Ook in ons vind je geweld. En dat geweld begint niet bij je buren, het begint niet in de gemeenschap, het begint niet in de maatschappij, maar het begint bij jezelf.
Als je probeert aandachtig te leven – dat is niet makkelijk – merk je hoeveel geweld er in jezelf aanwezig is, bij de kleinste dingen. Als je dat opmerkt, dan begint pas meditatie.
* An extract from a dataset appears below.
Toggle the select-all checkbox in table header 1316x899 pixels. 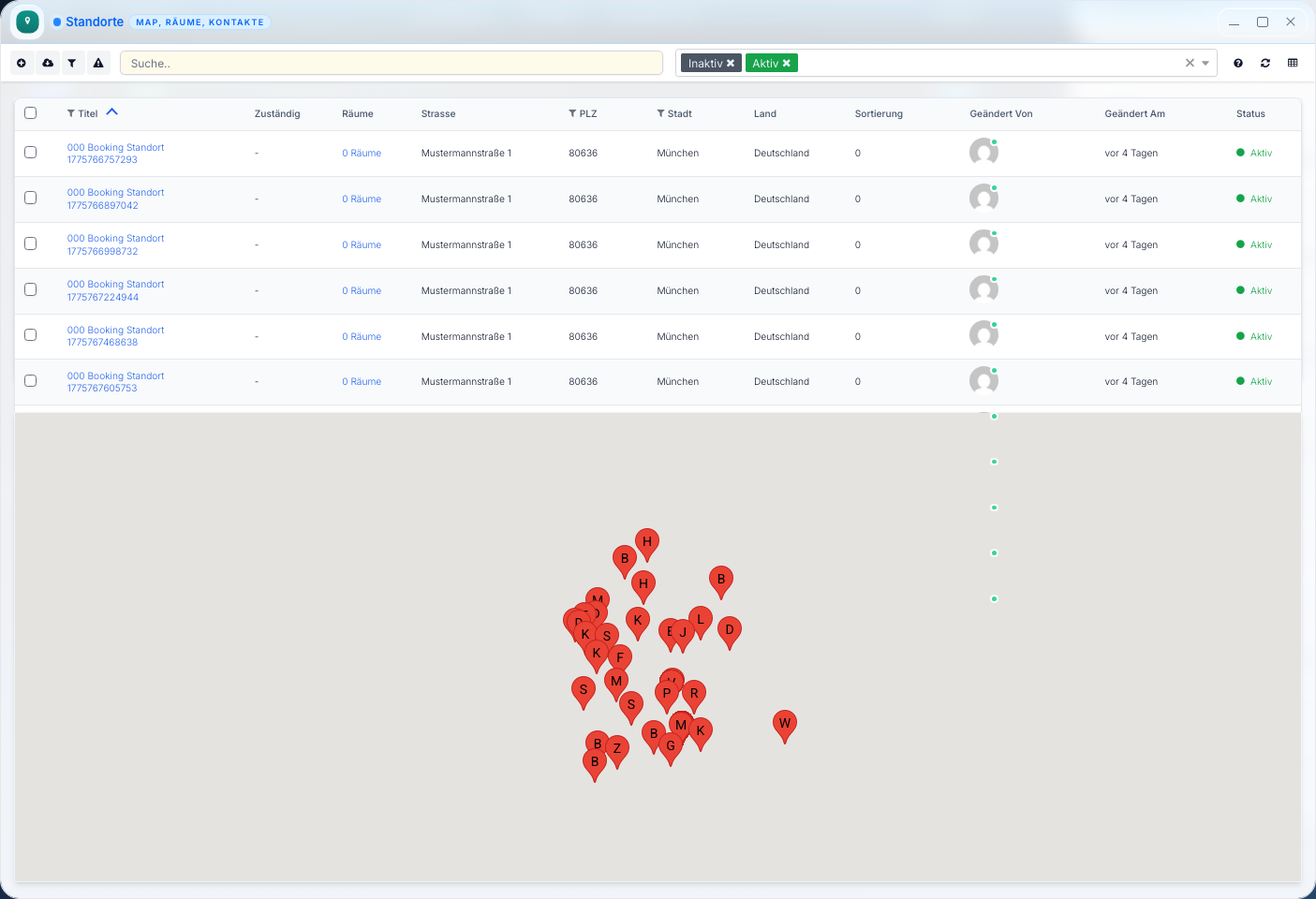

Dat begint niet op je bankje of je kussen of je stoel, het begint elk moment in het dagelijks leven: als je eet, als je drinkt, als je slaapt, dat je je wast, een ander spreekt, wandelt, in de natuur bent, tussen de huizen bent, in je kamer bent, als je oude gebruiksvoorwerpen die er zijn gebruikt – hoe gebruik je ze?

Het werkt zo. Ik heb het er al jaren, en jaren, en jaren over gehad. Maar ik denk dat maar weinig mensen beseffen dat het écht daarom gaat. En het hángt ervan af, want anders heb je een bewustzijn wat gewoon niet in staat is, echt niet in staat is, om de verschrikkingen die er zijn te beseffen. Daarvoor hoef je niet in een vernietigingskamp of een gevangenkamp gezeten te hebben, dat komt vanzelf tot je als je gevoelig wordt.
Als je gaat beseffen dat, buiten dat vreselijke grote ‘ik’ wat je hebt, dat onmetelijk grote ego, er andere dingen zijn, andere mensen zijn, andere dieren zijn, andere planten. En al die zaken willen allemaal gekend worden – gekend worden, ze willen niet gebruikt worden, geëtiketteerd worden, maar gekend worden. En om ze te kúnnen kennen heb je nodig – heel gewoon nodig, net als een recept voor de keuken – dat je niet alleen maar dat ego bent, niet alleen maar al je belangen bent en dat waar je naartoe wilt. Maar dat je nodig hebt om vanzelfsprekend, heel natuurlijk, al dat andere wat er is in de wereld – en dat is onmetelijk veel – binnen je aandacht te laten komen.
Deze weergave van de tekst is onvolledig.